SophiaConf2010 Présentation des Retours d'expériences de la Conférence du 08 ...
xml sitemap format guide
1. xml sitemap
Initially, we prepare to use the URL information webmasters provide to further boost the
coverage and freshness of our index. In excess of time that will direct to our performing an
even better work of providing more lookup final results from much more web sites.

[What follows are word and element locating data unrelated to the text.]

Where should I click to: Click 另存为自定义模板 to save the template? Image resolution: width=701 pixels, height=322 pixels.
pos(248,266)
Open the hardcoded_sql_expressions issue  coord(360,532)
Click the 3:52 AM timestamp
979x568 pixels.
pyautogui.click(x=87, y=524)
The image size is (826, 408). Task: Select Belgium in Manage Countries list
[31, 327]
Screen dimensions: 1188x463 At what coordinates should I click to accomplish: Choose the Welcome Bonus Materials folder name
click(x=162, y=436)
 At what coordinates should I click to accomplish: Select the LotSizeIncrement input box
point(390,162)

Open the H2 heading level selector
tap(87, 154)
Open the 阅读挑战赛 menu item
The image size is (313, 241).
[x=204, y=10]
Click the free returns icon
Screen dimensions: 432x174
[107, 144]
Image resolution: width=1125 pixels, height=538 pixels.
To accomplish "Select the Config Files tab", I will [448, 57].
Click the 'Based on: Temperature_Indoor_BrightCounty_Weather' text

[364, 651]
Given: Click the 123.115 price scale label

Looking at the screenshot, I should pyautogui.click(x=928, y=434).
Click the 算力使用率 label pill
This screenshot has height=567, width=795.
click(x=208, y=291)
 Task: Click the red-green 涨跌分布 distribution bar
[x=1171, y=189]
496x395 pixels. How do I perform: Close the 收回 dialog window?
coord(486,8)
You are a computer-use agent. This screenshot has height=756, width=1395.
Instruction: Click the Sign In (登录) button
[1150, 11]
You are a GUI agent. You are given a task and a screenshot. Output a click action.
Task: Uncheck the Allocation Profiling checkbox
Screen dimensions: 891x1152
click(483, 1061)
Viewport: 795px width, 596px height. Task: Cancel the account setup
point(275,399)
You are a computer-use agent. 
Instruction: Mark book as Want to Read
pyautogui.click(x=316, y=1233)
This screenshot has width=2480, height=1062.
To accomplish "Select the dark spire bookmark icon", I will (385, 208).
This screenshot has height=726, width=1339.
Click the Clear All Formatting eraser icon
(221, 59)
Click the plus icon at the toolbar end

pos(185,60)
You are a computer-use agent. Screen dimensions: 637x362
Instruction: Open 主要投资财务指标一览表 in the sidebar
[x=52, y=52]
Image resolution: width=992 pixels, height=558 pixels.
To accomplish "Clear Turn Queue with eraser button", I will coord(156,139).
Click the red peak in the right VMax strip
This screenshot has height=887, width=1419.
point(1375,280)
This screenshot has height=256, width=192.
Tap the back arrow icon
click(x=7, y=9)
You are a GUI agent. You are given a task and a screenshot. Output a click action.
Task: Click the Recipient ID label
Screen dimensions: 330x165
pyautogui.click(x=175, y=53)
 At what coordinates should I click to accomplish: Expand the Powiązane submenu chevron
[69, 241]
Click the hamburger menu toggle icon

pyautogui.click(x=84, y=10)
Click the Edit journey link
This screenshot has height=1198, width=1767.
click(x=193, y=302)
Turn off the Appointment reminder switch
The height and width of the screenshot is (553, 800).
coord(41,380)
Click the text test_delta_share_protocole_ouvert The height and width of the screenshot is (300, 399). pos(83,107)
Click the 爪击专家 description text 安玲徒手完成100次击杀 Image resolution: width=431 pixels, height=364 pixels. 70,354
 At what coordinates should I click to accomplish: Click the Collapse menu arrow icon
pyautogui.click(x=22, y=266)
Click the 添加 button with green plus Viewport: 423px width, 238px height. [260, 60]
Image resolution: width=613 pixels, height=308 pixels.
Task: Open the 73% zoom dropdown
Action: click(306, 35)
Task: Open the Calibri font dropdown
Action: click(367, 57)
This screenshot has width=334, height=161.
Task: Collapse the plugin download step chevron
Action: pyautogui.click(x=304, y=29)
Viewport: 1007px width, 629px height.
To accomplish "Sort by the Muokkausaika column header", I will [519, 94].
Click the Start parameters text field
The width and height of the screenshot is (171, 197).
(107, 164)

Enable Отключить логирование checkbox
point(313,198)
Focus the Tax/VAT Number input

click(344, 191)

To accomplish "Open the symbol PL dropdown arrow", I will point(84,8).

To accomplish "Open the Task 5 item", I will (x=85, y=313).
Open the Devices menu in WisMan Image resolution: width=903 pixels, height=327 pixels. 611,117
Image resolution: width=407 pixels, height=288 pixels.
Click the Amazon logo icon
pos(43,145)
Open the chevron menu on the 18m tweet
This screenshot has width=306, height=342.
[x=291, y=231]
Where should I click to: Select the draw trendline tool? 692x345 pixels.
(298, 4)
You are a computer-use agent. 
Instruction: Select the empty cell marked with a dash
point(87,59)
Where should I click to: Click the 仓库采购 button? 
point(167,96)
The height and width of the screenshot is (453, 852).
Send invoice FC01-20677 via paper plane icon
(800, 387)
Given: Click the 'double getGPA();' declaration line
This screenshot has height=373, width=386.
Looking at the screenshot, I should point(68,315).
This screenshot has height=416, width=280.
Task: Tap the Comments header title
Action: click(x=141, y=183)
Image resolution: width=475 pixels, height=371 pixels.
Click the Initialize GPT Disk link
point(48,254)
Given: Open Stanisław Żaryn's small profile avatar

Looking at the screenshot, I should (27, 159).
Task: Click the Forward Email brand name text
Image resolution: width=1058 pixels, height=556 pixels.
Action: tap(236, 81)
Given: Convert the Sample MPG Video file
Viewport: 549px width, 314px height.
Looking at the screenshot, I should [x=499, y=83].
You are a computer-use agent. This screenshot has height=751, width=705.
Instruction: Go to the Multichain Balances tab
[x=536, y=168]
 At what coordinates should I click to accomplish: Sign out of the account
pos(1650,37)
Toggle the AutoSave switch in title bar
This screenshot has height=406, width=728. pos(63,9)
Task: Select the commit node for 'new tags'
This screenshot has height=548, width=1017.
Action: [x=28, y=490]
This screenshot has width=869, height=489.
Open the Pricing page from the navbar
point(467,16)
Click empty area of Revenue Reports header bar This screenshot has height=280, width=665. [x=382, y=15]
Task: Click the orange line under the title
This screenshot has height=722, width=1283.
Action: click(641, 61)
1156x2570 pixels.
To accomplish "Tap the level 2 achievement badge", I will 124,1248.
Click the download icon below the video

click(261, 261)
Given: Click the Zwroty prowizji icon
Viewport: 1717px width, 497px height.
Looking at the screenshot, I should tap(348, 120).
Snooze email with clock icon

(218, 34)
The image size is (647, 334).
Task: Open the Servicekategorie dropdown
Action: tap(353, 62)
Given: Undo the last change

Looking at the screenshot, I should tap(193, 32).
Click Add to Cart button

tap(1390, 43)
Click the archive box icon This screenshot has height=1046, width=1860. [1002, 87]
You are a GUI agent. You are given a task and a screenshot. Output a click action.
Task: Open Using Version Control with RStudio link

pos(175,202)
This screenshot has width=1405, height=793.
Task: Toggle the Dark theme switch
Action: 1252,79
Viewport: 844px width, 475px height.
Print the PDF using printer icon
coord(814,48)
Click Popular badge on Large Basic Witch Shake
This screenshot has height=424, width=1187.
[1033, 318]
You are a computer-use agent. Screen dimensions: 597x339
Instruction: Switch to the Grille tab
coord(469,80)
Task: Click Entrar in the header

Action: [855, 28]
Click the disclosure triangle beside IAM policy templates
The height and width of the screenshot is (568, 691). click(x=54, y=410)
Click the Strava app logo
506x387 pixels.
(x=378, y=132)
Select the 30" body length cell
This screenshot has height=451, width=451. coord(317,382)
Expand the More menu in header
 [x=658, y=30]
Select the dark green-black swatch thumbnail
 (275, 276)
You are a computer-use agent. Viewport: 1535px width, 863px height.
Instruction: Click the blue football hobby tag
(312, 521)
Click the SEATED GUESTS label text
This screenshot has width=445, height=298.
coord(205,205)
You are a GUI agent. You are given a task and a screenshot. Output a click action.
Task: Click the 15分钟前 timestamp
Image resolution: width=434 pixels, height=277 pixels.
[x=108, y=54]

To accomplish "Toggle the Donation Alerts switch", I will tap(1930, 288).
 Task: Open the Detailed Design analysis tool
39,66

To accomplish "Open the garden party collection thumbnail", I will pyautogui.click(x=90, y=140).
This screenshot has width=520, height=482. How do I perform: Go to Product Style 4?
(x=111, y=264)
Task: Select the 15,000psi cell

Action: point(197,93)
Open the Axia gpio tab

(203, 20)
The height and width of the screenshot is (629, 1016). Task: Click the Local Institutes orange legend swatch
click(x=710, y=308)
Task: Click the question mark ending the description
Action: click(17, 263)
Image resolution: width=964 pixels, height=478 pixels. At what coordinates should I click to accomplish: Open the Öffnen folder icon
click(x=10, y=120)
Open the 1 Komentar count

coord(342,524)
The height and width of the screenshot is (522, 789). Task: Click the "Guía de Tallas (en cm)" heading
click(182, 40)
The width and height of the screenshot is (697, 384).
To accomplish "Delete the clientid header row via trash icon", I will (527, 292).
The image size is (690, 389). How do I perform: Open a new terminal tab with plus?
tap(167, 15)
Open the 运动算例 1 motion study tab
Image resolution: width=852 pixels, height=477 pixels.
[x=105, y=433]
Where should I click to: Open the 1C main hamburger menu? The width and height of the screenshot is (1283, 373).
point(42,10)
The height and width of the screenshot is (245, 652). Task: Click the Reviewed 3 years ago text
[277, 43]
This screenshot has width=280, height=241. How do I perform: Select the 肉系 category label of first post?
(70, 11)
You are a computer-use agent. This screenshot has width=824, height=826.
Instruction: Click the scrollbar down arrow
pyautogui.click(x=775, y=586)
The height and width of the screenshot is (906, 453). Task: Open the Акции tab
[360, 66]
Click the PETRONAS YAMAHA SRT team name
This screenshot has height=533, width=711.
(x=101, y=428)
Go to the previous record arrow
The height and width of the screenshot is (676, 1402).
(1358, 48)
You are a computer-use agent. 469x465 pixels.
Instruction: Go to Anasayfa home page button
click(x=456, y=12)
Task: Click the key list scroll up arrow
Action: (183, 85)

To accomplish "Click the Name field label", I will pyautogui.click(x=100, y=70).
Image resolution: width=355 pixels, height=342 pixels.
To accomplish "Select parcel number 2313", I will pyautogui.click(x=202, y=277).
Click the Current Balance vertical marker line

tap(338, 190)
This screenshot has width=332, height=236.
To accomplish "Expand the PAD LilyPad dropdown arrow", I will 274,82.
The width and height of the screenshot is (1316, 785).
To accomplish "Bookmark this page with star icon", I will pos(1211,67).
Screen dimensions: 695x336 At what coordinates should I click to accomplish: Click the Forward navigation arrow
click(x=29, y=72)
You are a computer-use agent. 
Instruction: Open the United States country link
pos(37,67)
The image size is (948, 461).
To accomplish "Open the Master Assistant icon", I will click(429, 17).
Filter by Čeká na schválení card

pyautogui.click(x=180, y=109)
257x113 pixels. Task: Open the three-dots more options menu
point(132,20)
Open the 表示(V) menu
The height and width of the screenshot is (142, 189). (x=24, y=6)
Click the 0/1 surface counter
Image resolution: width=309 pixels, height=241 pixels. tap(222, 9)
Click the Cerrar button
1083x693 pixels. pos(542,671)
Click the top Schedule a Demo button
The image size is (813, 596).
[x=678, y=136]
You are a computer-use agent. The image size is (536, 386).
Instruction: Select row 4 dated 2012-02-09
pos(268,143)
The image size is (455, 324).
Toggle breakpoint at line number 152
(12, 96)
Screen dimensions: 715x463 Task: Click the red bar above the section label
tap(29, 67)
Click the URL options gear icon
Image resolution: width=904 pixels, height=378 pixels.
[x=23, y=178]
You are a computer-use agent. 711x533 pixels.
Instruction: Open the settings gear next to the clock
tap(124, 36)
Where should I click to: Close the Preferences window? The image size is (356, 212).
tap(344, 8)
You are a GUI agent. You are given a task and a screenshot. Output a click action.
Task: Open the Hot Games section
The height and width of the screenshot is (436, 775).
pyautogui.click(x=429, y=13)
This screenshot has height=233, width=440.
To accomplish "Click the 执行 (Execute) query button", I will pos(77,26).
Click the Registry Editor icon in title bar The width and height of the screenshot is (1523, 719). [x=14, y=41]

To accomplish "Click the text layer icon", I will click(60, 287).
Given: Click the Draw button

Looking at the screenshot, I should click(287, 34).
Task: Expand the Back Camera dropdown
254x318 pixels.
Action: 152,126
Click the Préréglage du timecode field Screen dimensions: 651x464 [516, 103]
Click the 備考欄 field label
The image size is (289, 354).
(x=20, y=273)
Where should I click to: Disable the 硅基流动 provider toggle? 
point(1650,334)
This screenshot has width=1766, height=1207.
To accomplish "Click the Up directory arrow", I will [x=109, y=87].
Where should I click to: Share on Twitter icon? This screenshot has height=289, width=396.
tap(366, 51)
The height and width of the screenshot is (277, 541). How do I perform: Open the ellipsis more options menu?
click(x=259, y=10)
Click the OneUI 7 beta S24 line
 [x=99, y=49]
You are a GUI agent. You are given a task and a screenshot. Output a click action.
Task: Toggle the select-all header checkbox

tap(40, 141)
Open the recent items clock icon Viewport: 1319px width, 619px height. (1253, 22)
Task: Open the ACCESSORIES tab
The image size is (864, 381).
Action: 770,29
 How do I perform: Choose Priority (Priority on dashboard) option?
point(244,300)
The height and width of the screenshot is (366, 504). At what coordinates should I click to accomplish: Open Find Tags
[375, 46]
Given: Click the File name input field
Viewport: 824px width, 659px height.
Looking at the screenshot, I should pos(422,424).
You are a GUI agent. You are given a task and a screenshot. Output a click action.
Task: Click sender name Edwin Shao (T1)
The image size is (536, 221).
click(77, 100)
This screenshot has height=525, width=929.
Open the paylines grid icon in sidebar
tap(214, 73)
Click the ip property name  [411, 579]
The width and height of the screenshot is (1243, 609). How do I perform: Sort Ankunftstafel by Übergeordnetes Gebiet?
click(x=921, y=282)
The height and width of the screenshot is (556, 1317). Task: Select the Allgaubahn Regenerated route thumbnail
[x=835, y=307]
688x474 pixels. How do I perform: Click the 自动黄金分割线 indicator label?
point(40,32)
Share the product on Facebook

This project does not just pertain to Google, both: we're releasing it underneath the
Attribution/Share Alike Creative Commons license so that other lookup engines can do a
greater occupation as well. Eventually we hope this will be supported natively in webservers
(e.g. Apache, Lotus Notes, IIS). But to get you started out, we provide Sitemap Generator, an
open source customer in Python to compute sitemaps for a couple of widespread use
instances. Give it a whirl and give us your opinions."
two. Google, MSN and Yahoo declared joint support for the Sitemaps protocol in November
2006. The schema version was altered to "Sitemap .90", but no other alterations ended up
made.
3. In April 2007, Ask and IBM declared support for Sitemaps. Also, Google, Yahoo, MS
introduced vehicle-discovery for sitemaps through robots.txt.
XML Sitemap Format
The sitemap protocol is composed of XML tags. All information values in a sitemap need to
be entity escaped (explained under). The file alone should be UTF-8 encoded. The sitemap
should:
one. Begin with tag and end with tag.
two. Specify the namespace inside of the tag.
three. Consist of a entry for every single URL as a mother or father tag.
4. Incorporate a kid entry for each and every mum or dad tag.
All other tags are optional and their utilization could range among lookup engines.
XML Tag Definitions
one. urlset - This tag is needed. Encapsulates the file and references the current protocol
normal.
2. url - This tag is required. Father or mother tag for every entry.
three. loc - This tag is needed. It states the URL of the webpage. It should get started with a
protocol (this kind of as http) and stop with a trailing slash. It need to be considerably less
than 2048 people.
4. lastmod - This tag is optional. It defines the day of last modification of the file. The day
need to be in W3C Datetime format.
2. 5. changefreq - This tag is optional. It informs how regularly the page is very likely to change.
It gives common information to the search engines and do not compel them to crawl the
webpage as it is changed. The valid values for it are:
o usually
o hourly
o daily
o weekly
o month to month
o annually
o never ever
six. precedence - This tag is optional. It describes the priority of a URL relative to other URLs
on the site. Its price ranges from to 1. Describing priorities does not affect the rankings of
URLs in the research motor consequence internet pages.
Entity Escaping
As explained over, the sitemap need to be UTF-8 encoded, any data values have to use
entity escape codes for the people:
o Ampersand - &
o Single Quotation - '
o Double Quotation - "
o Greater Than - >
o Less Than - Sitemap Index Documents
There are two variables which have to be stored in thoughts when generating sitemap. They
are:
1. The sitemap should not incorporate much more than fifty,000 URLs
2. Thorough details on xml sitemap can be discovered at main website.